Americans eat too many calories already. Let us eat some vegetables for a few weeks, it won't kill us.


Small government means not making laws which otherwise interfere in the citizens' ability to make their own choices about how to live. It doesn't have anything to do with the size of the military, whose missions are mostly abroad to protect trade routes anyway.


>ultimately it is an illegal annexation of public land that belongs to the taxpayers and has other intended uses (even if that use is just greenspace or empty land).

This is exactly how I feel seeing the homeless camps in Austin. Primarily, the first question I had was: what happens when one homeless person wants to spot of another? Neither has a legal right to it; are we not encouraging interpersonal violence by refusing to enforce the property laws that separate us from the state of nature?

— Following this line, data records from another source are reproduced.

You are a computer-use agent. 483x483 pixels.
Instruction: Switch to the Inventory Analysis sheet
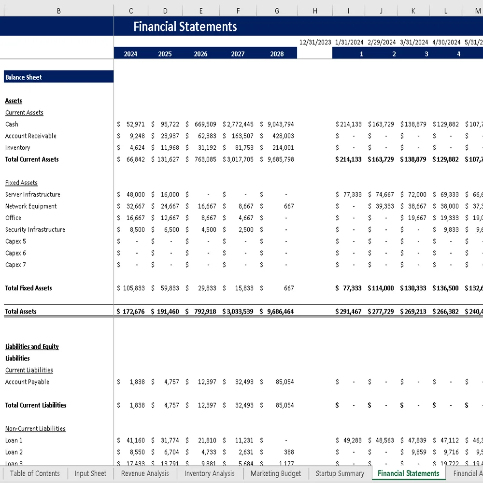pyautogui.click(x=209, y=474)
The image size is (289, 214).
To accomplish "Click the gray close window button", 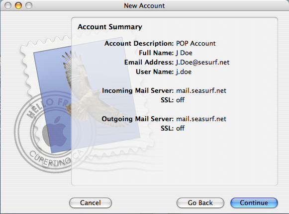I will 8,5.
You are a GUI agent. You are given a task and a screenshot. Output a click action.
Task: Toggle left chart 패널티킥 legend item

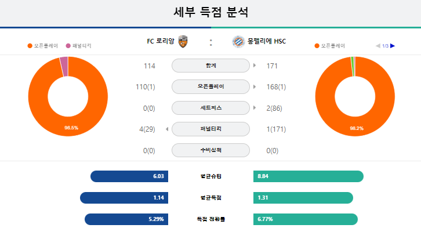tap(79, 46)
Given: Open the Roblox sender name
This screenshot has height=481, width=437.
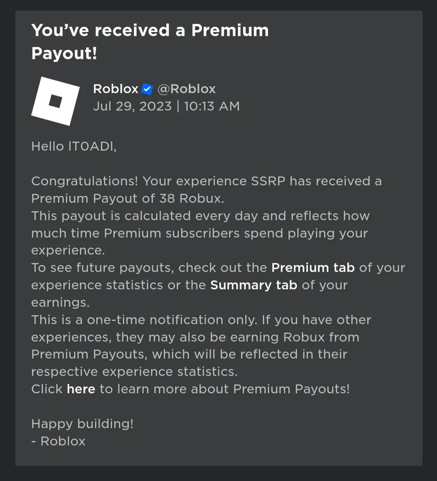Looking at the screenshot, I should 116,89.
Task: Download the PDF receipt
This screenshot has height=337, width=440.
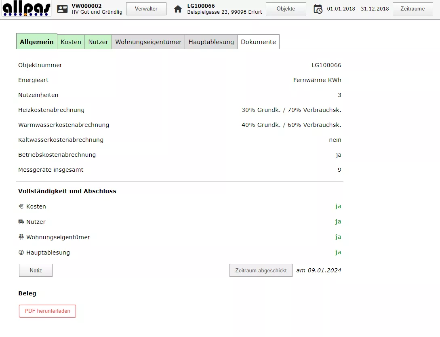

>my experience has been that most are not locals, despite what surveys say, because the surveys always rely on volunteered answers about origins, rather than proven identity

Right. Why would anyone tell a volunteer they're from out of town? Seems like the first rule of being homeless: get a story that appeals to people. "Born here and down on my luck" is much more compelling than "Where I came from is worse than this place so I hopped a ride here."

Basically, we can spend all the money in the world and build all the housing that people need, but the personal liberty that this country espouses -- personal liberty I agree with! -- means that no one is obligated to take it. There is already a myriad of excuses I hear in these threads for why the homeless don't go to the shelters, participate in the programs, etc. "They don't allow my dog." "They would make be get sober", etc. Until we accept that there is a significant population of unhoused that prefer it that way, and then decided what we want to do about that, all the little villages and things won't scratch the surface of the problem.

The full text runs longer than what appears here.